Execution time: 0.15s

desc stockprice
COLUMN_NAME	DATA_TYPE	PK	NULLABLE	DEFAULT	AUTOINCREMENT	REMARKS	POSITION
stockdate	date	NO	YES		NO		1
stockopen	numeric(6,2)	NO	YES		NO		2
stockhigh	numeric(6,2)	NO	YES		NO		3
stocklow	numeric(6,2)	NO	YES		NO		4
stockclose	numeric(6,2)	NO	YES		NO		5
stockvolume	integer	NO	YES		NO		6
stockadjclose	numeric(6,2)	NO	YES		NO		7

To load the data into stockprice table, we had to use copy command with the S3 source file (it could also be an Amazon DynamoDB source).

copy stockprice from 's3://stockprices/amzn.csv' CREDENTIALS 'aws_access_key_id=XXXXXXX;aws_secret_access_key=XXXXXXX' delimiter ',';

If there is any error during the load operation, it can be verified by running a select statement on the stl_load_errors table. (e.g. incorrect data format).

And then we can run our SQL statements to analyse the data.

select * from stockprice order by stockadjclose desc limit 100;

stockdate	stockopen	stockhigh	stocklow	stockclose	stockvolume	stockadjclose
2013-01-25	275.00	284.72	274.40	283.99	4968100	283.99
2013-01-28	283.78	284.48	274.40	276.04	4321400	276.04
2013-03-05	274.00	276.68	269.99	275.59	3686200	275.59
2013-03-13	275.24	276.50	272.64	275.10	1884200	275.10
2013-03-08	275.00	275.44	271.50	274.19	1879800	274.19
2013-03-12	271.00	277.40	270.36	274.13	3246200	274.13
2013-03-07	274.10	274.80	271.85	273.88	1939000	273.88
2013-03-06	275.76	276.49	271.83	273.79	2050700	273.79
2013-01-24	269.37	276.65	269.37	273.46	3417000	273.46
2013-03-04	265.36	273.30	264.14	273.11	3453000	273.11
2013-01-30	283.00	284.20	267.11	272.76	13075400	272.76
2013-01-14	268.00	274.26	267.54	272.73	4275000	272.73
2013-01-18	270.83	274.50	269.60	272.12	2942000	272.12
2013-01-15	270.68	272.73	269.30	271.90	2326900	271.90
2013-03-11	273.43	273.99	270.40	271.24	1904900	271.24

AWS console supports various management functions of the cluster, we can reboot the cluster, we can modify parameters, we can resize it by defining different node type (XL->8XL) or decreasing/increasing the number of nodes.
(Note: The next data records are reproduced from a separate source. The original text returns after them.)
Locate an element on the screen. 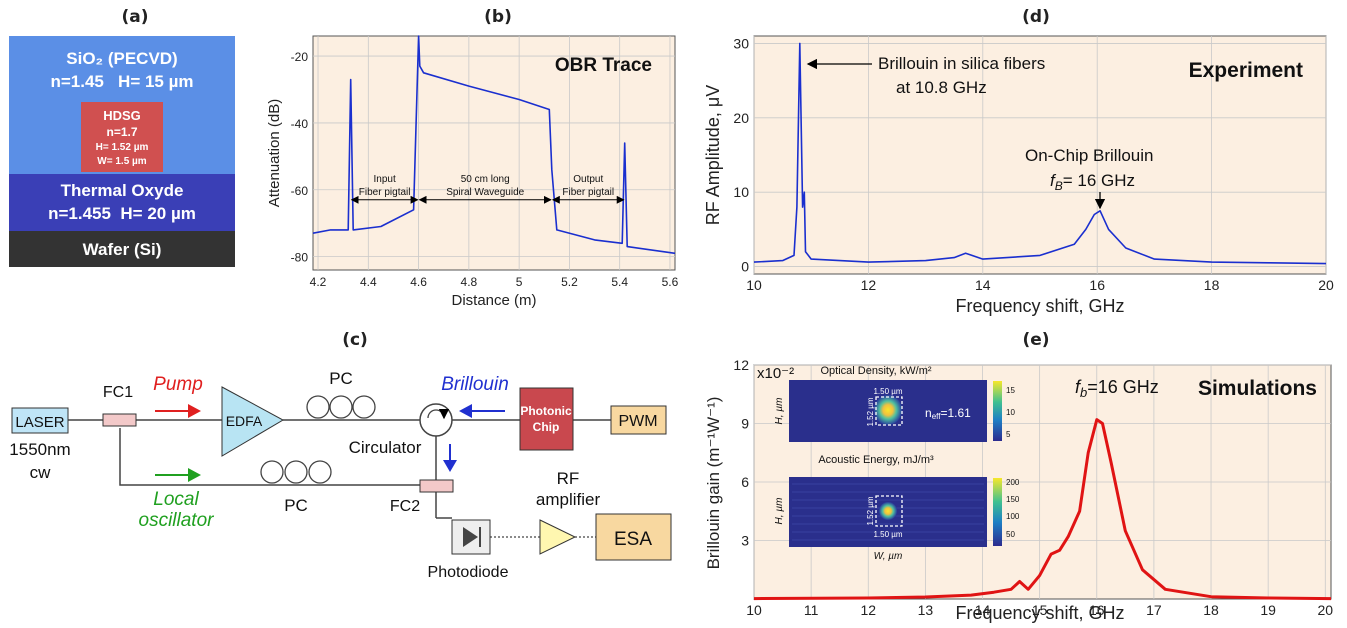  y-tick-label: 20 is located at coordinates (741, 118). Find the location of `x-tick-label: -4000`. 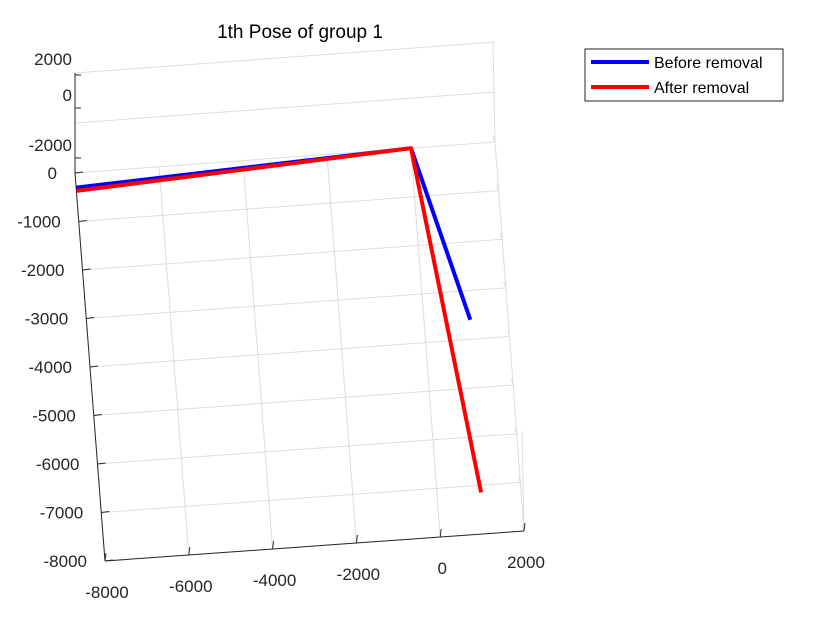

x-tick-label: -4000 is located at coordinates (274, 580).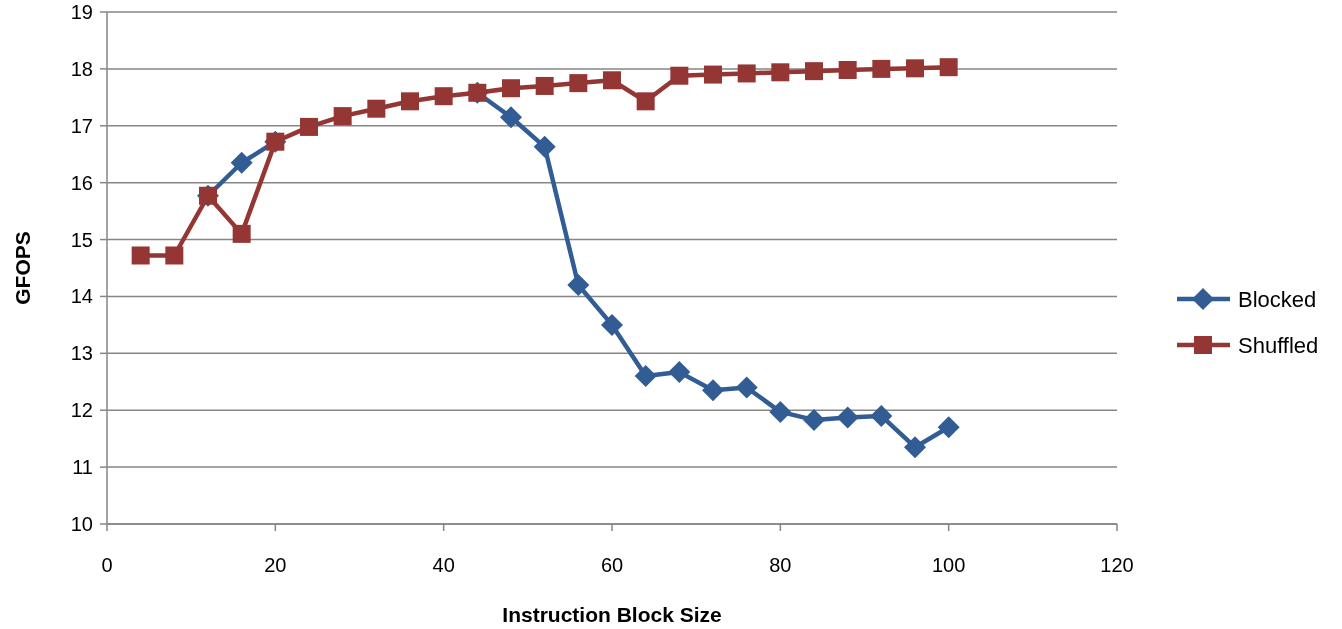 This screenshot has height=629, width=1342. I want to click on legend-label: Shuffled, so click(1278, 345).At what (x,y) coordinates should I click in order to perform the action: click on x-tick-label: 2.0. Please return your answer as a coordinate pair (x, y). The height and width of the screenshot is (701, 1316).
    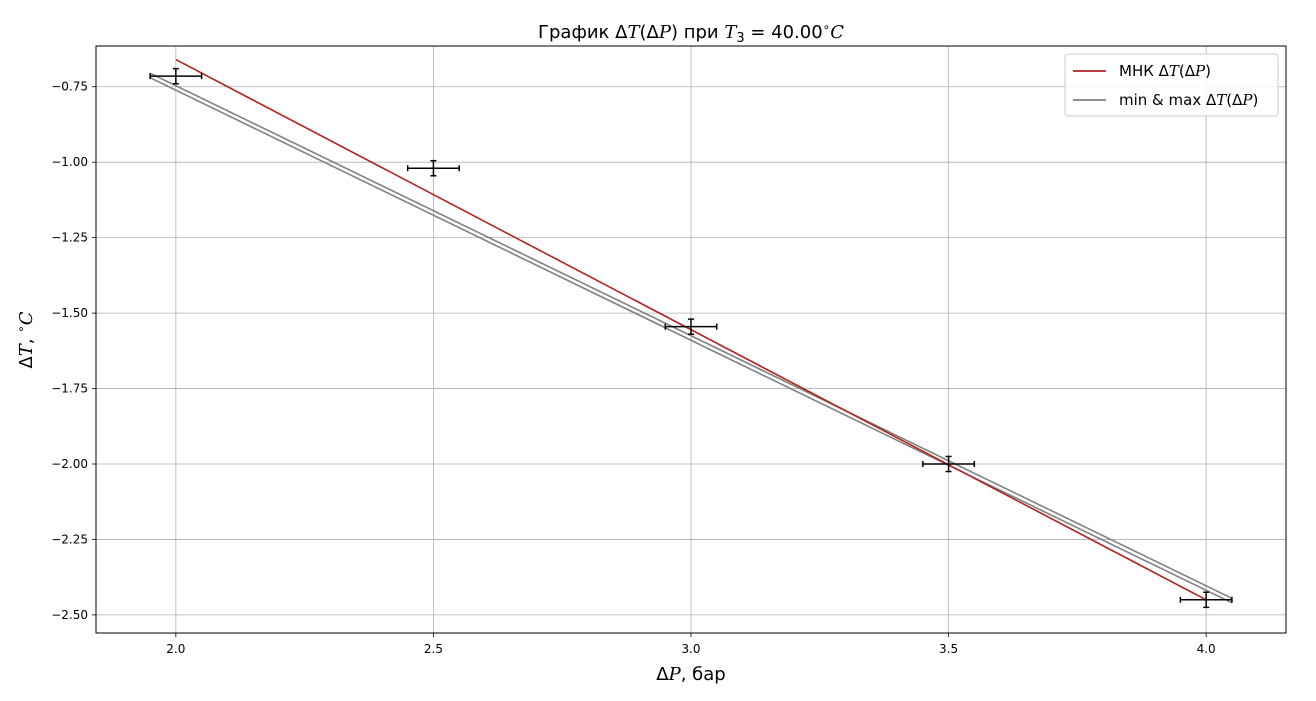
    Looking at the image, I should click on (176, 649).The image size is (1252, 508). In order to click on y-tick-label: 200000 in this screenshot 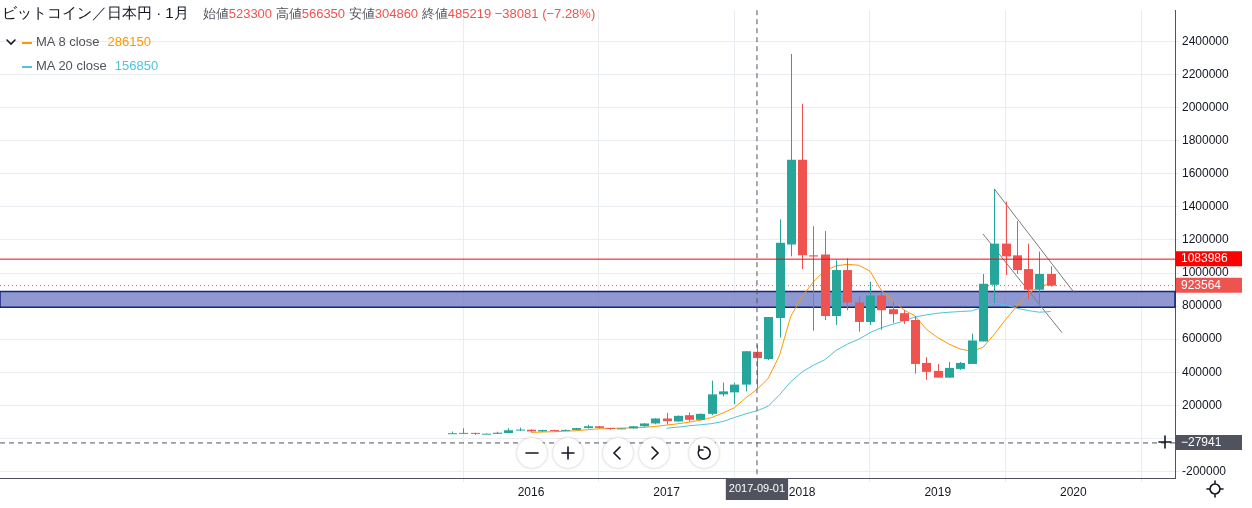, I will do `click(1202, 404)`.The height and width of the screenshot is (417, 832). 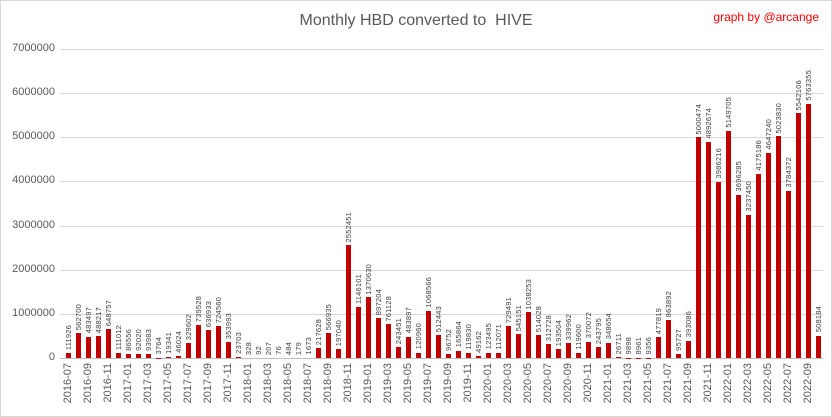 I want to click on x-tick-label: 2020-07, so click(x=548, y=384).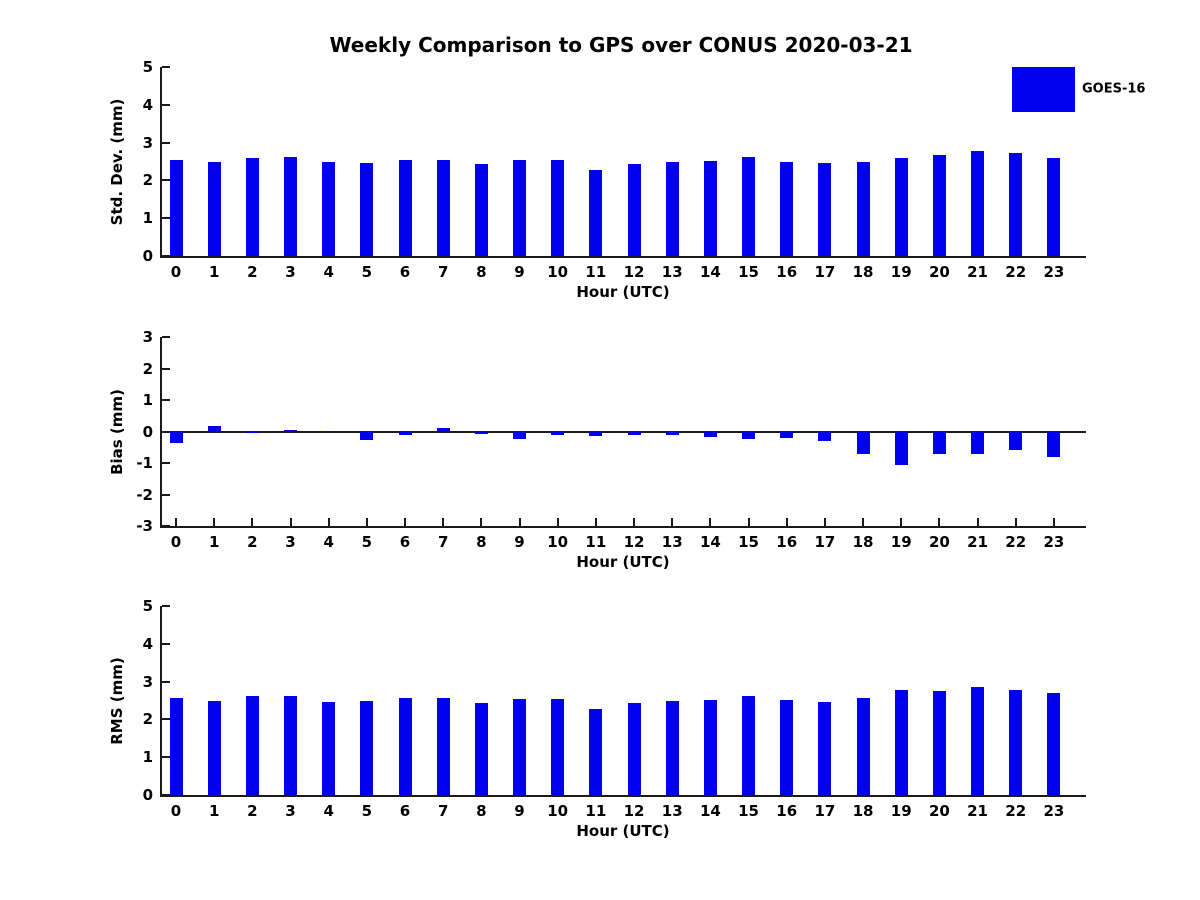  Describe the element at coordinates (148, 180) in the screenshot. I see `y-tick-label: 2` at that location.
We can also delete the cluster via AWS console.
AWS-Redshift11

Conclusion

Amazon Web Services Redshift is another big step to make cloud services available for enterprise computing. It offers a data warehouse capability with minimal effort to start up and scale as operations demand. It is a great complement to other database services such as DynamoDB for NoSQL requirements and RDS for relational database services.